======== TESTO PROPOSTO

Dopo un avvio di quinta stagione col botto, The Handmaid’s Tale prosegue con un terzo episodio in cui il freno a mano tirato si sente tutto, ma non per questo meno carico di evoluzioni ed emozioni.
Il secondo episodio, come vi avevamo raccontato anche nella nostra appassionata recensione, si apriva e si concludeva con un evocativo primo piano di Elisabeth Moss, tornata alla regia di questi primi due episodi. Ora che la stagione comincia a muovere le pedine in avanti, non c’è più molto spazio per soffermarsi su dettagli emotivi, che comunque sono presenti all’interno della serie, anche se più distillati e inseriti all’interno di una narrazione più strutturata.
Appare ora chiaro che il tema di questa quinta stagione, che sarà la penultima per The Handmaid’s Tale, sarà l’ultimo tentativo disperato di June di ricongiungersi con sua figlia Hanna e, in parallelo, l’assalto dell’Ancella ribelle a Serena Joy, il nome che, ora che Fred è stato eliminato, campeggia in rosso e in maiuscolo sulla sua lista.
Chi si aspettava un’entrata a gamba tesa di Serena nell’agone politico e diplomatico di Gilead, con il promesso attacco raffinato al fianco dell’America e del Canada che era stato promesso e anticipato nei trailer, è rimasto deluso. In questa puntata vediamo che Serena ancora non si è buttata a capofitto nella sua missione e sta ancora elaborando (o fingendo di elaborare) il lutto per la morte del marito.
Forse proprio questa situazione di stasi la porta a rimanere in panchina rispetto a ciò che avrebbe desiderato: un incarico di potere a Gilead. Le alte sfere della repubblica teocratica, però, la ricompensano (o cercano di togliersela dai piedi?) con un compito di alta diplomazia che, guarda caso, comincia proprio dal Canada, rispedendo la vedova affranta a Toronto, sempre con il segugio Tuello al seguito.

================
======== DATI FORNITI

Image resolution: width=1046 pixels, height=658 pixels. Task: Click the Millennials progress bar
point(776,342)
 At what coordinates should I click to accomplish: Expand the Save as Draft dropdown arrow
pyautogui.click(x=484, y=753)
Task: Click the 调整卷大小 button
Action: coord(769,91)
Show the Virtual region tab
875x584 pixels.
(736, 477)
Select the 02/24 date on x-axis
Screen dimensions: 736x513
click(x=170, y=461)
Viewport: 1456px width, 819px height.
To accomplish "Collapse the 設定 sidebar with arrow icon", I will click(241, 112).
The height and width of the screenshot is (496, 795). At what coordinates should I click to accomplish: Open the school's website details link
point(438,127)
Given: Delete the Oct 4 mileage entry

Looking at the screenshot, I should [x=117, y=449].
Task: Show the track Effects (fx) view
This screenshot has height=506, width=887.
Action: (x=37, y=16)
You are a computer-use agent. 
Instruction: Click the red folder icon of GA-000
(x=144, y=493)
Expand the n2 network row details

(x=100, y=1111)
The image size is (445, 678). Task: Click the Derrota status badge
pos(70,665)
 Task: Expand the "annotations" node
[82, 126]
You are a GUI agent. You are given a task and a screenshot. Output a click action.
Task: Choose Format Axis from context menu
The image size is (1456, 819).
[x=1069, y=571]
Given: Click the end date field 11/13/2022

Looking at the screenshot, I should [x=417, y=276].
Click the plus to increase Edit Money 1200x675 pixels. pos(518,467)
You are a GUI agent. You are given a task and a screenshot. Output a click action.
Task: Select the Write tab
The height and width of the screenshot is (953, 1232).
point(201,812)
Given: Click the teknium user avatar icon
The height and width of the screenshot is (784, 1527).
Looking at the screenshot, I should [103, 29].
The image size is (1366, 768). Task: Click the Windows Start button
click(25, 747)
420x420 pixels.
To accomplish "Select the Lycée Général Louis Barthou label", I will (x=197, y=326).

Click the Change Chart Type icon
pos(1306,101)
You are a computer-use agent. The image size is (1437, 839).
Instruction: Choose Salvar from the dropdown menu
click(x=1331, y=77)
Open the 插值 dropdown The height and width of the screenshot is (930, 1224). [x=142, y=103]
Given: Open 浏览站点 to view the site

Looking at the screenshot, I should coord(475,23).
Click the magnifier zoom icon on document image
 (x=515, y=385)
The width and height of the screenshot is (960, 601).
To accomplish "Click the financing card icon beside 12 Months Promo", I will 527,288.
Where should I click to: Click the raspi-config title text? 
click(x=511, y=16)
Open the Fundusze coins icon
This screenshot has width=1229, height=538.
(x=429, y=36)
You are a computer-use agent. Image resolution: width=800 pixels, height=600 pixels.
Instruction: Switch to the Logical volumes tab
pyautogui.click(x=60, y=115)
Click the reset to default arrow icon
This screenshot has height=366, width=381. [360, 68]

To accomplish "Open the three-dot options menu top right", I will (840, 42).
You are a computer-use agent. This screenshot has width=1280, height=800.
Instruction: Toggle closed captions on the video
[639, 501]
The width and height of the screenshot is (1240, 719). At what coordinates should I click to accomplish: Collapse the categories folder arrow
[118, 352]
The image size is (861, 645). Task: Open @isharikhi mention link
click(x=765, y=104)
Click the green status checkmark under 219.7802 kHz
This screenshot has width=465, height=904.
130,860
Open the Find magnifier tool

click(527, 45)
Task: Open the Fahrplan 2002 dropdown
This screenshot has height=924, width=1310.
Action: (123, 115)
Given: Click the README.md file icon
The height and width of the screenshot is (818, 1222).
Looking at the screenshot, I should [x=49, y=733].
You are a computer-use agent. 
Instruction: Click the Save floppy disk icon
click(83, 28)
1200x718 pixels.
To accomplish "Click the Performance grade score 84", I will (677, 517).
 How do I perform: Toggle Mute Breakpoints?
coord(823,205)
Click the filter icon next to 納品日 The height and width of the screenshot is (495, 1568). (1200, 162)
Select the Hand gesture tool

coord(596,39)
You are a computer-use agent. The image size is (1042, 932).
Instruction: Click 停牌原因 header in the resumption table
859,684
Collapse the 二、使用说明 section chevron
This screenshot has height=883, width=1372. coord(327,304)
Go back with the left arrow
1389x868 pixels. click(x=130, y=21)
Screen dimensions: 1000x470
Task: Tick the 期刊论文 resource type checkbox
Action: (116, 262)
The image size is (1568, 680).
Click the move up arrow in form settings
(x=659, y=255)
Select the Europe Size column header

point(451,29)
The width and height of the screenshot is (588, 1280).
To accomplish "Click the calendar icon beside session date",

================

## ISTRUZIONI DELL'ESERCIZIO
a) Secondo il testo proposto, perché nel terzo episodio non c'è più molto spazio per soffermarsi sui dettagli emotivi? Rispondi in non più di tre frasi.
b) Indica se ciascuna affermazione concorda con il testo proposto, rispondendo sì o no e citando le parole decisive del testo: (i) Elisabeth Moss ha diretto i primi due episodi della quinta stagione. (ii) La quinta stagione sarà l'ultima della serie. (iii) Serena parte per Toronto senza Tuello.

## SOLUZIONI DELL'ESERCIZIO
a) Non c'è più molto spazio perché la stagione comincia a muovere le pedine in avanti. I dettagli emotivi restano comunque presenti, ma più distillati e inseriti in una narrazione più strutturata.

b)
(i) Sì: «tornata alla regia di questi primi due episodi».
(ii) No: «sarà la penultima».
(iii) No: «sempre con il segugio Tuello al seguito».